Common CAP's for your ARM would be 2/2/6 which your mortgage will adjust up to 2% for the first adjustment, up to 2% for each adjustment afterwards & a maximum of 6% over the life of the loan.
The 2/2/6 CAP's are most common on 5/1, 7/1 & 10/1 ARM's.

Caps can apply to both the interest rate and the monthly payment amount. On the popular Option ARM loans, the payments normally have a yearly cap of 7.5% for the first five years. That means the payment can adjust no more than 7.5% of the previous year's payment.

Caps are a very important protection for the consumer and need to be considered when looking at ARM loan programs.

A CAP is a restriction put on adjustments that will change the interest rate or payments, such as the annual cap on an adjustable rate loan (ARM) or the cap on a rate over the life of the loan.

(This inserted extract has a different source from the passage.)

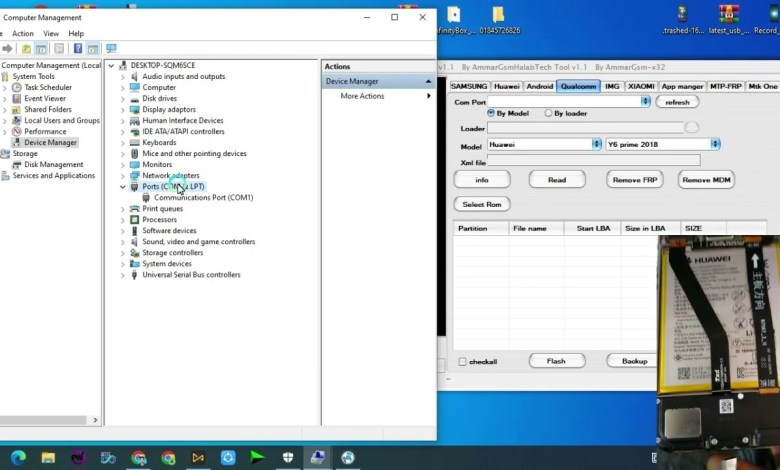Open the Action menu
The image size is (780, 470).
tap(22, 33)
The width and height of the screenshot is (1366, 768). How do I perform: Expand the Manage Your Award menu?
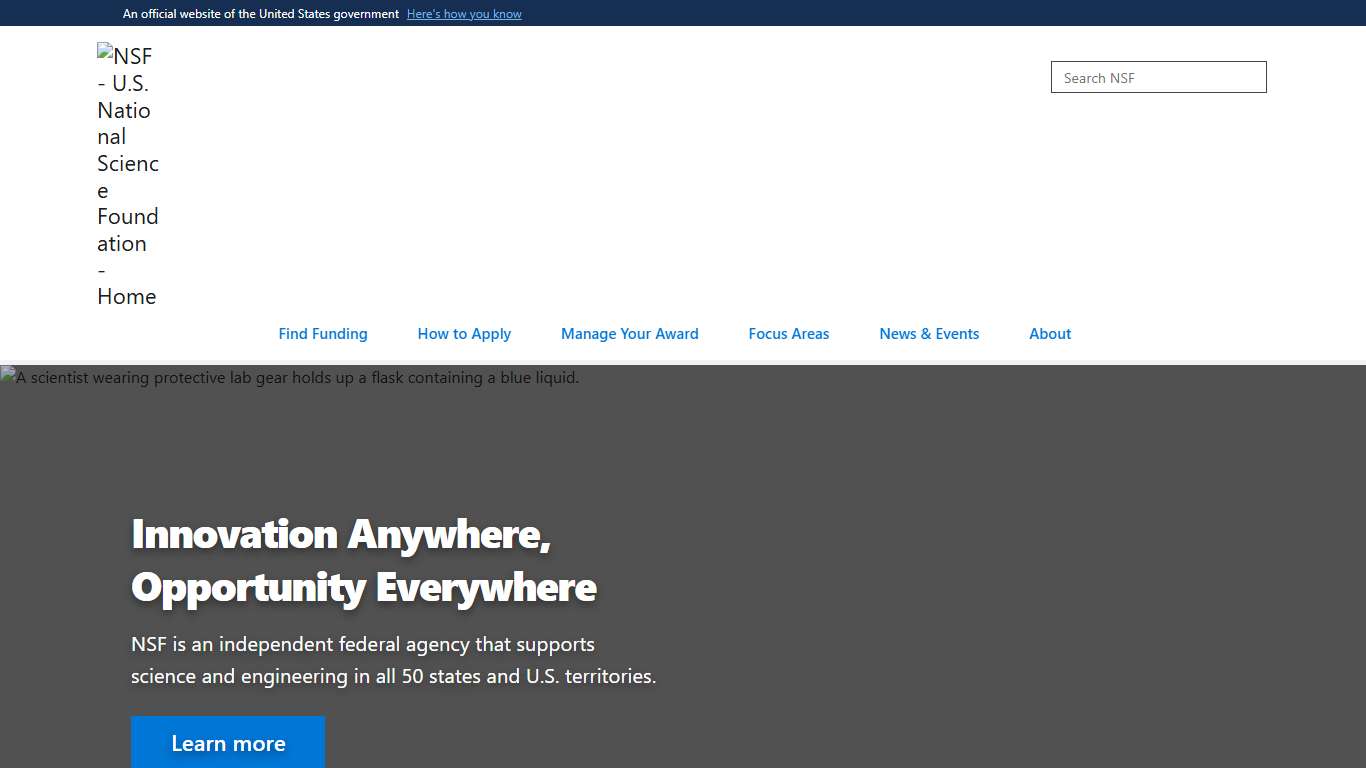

In some cases the caps aply to the increase OR the decrease of the interest rate. There is also a Floor rate assocciated with Adjustable Rate programs. A Floor rate is the lowest the rate is allowed to adjust and is usually equal to the Margin.

Consult with your mortgage professional to find out what types of CAPS your adjustable rate mortgage is going to have. A 1% or 2% Cap is a very common annual cap placed on adjustable rate mortgages and a 5% or 6% cap are very common lifetime (life of the loan) caps placed on adjustable rate mortgages. These caps mean that the rates can not adjust up or down any more than these percentage increments at their given adjustment periods.

Loans such as the Pay Option ARM loans usually have LTV (Loan to Value) CAPS also. Because these types of loans can incur negative amortization (where your loan balance goes up instead of down), usually the lenders will place Loan to Value restrictions (CAPS) on how high your loan balance can increase before they no longer allow the negative amortization to continue to occur. Many lenders will cap the loan balance from ever going higher than 110% of your homes value.

You can see how the caps will effect the payment on the truth in lending. Keep in mind that the changes are calculate at today’s rates and are subject to change in the future.